**WHAT TO PRODUCE:** Could you format the lines below as a JSON list of strings, with one string per line, skipping any blank lines and leaving the pictures out?

**RECORDS PROVIDED:**

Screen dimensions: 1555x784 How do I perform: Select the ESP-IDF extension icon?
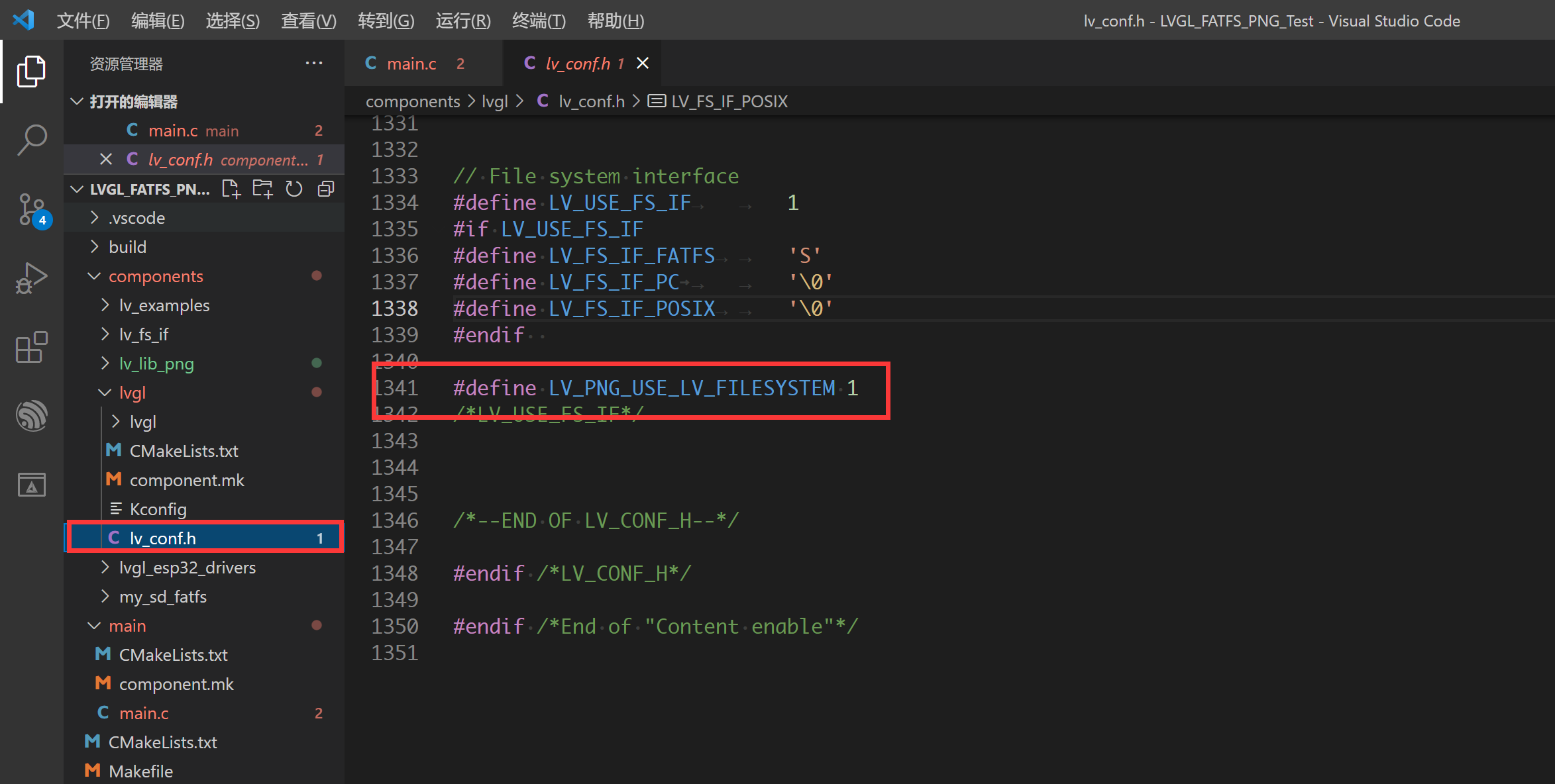31,415
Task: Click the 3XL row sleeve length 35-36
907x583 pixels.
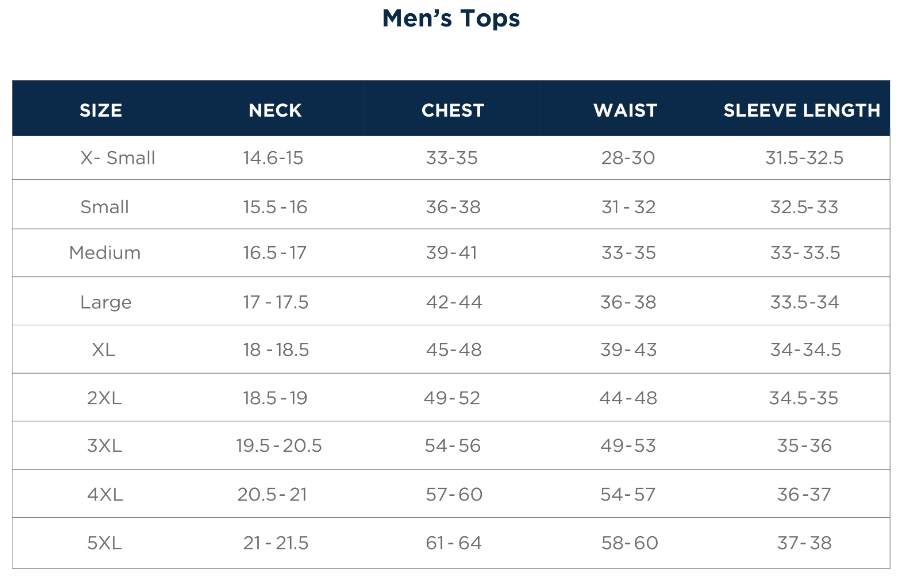Action: pyautogui.click(x=804, y=446)
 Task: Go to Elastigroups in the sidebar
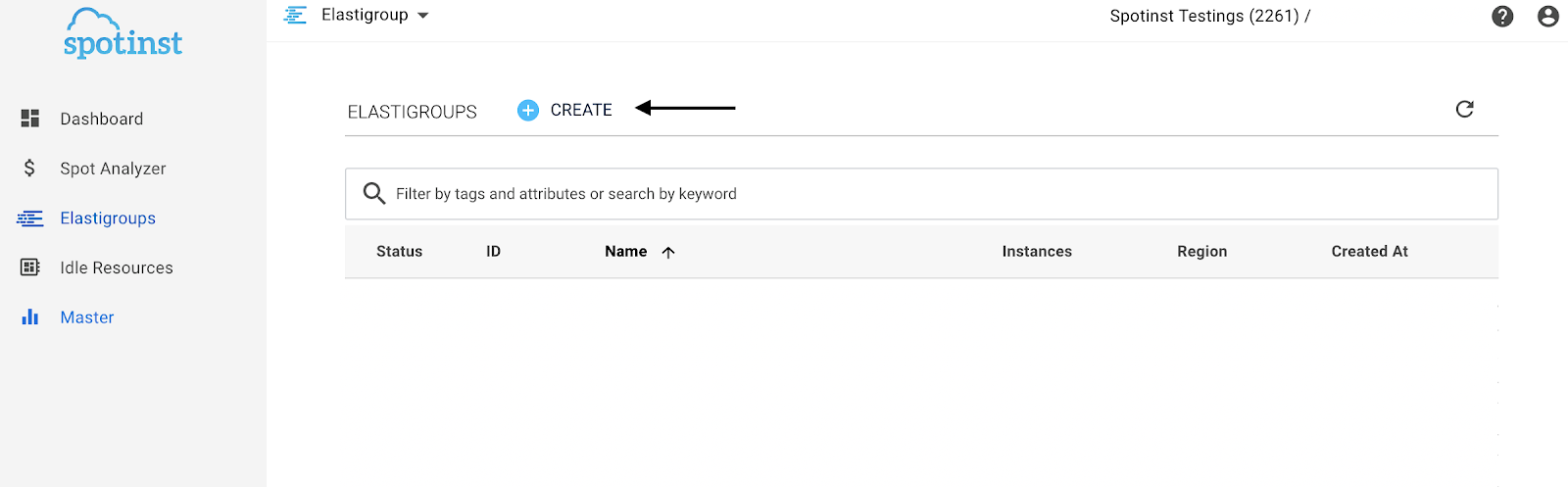(108, 219)
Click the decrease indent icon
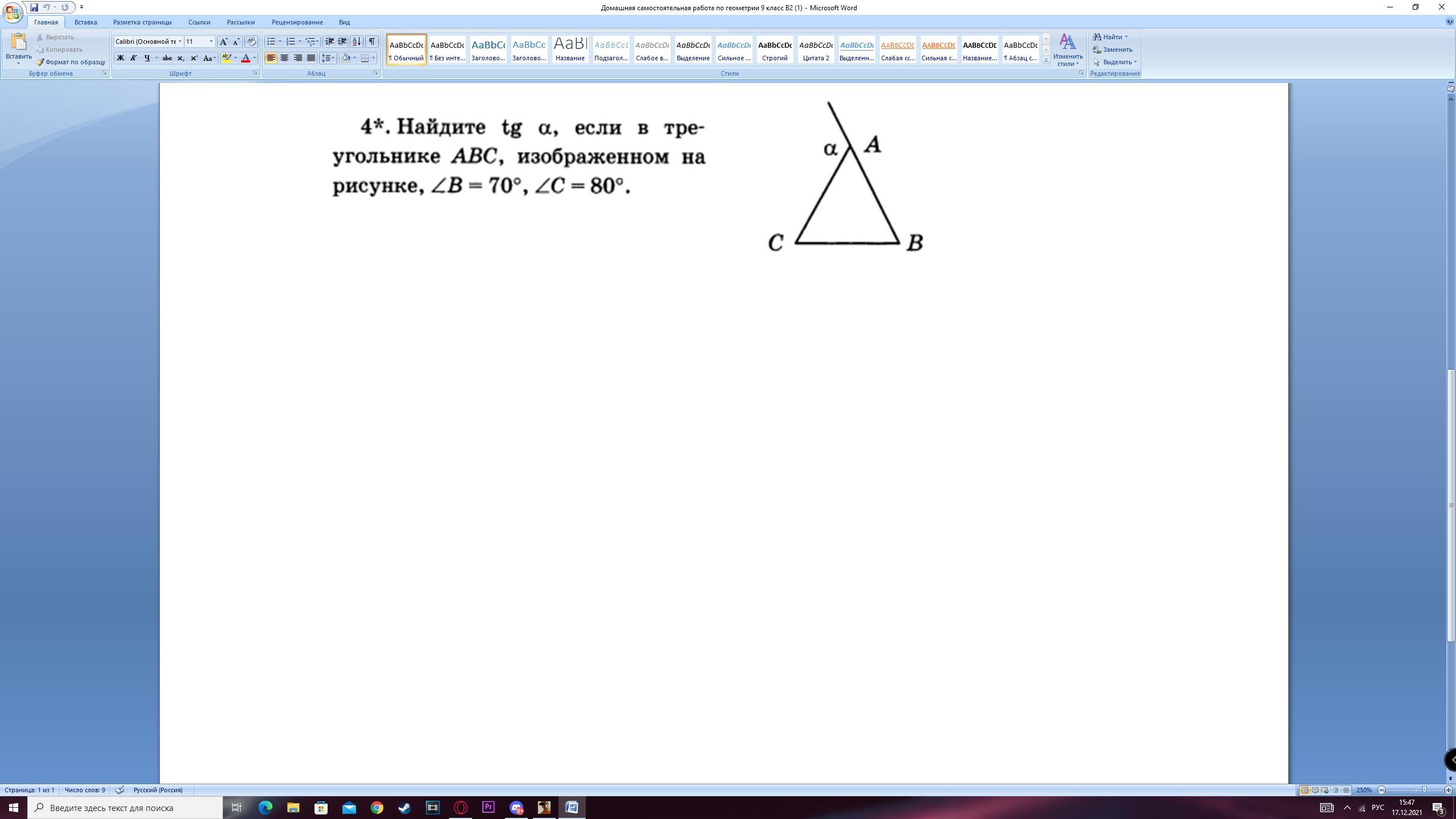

**RESPONSE BELOW:**
[
  "Screen dimensions: 1555x784 How do I perform: Select the ESP-IDF extension icon?",
  "31,415",
  "Task: Click the 3XL row sleeve length 35-36",
  "907x583 pixels.",
  "Action: pyautogui.click(x=804, y=446)",
  " Task: Go to Elastigroups in the sidebar",
  "(108, 219)",
  "Click the decrease indent icon"
]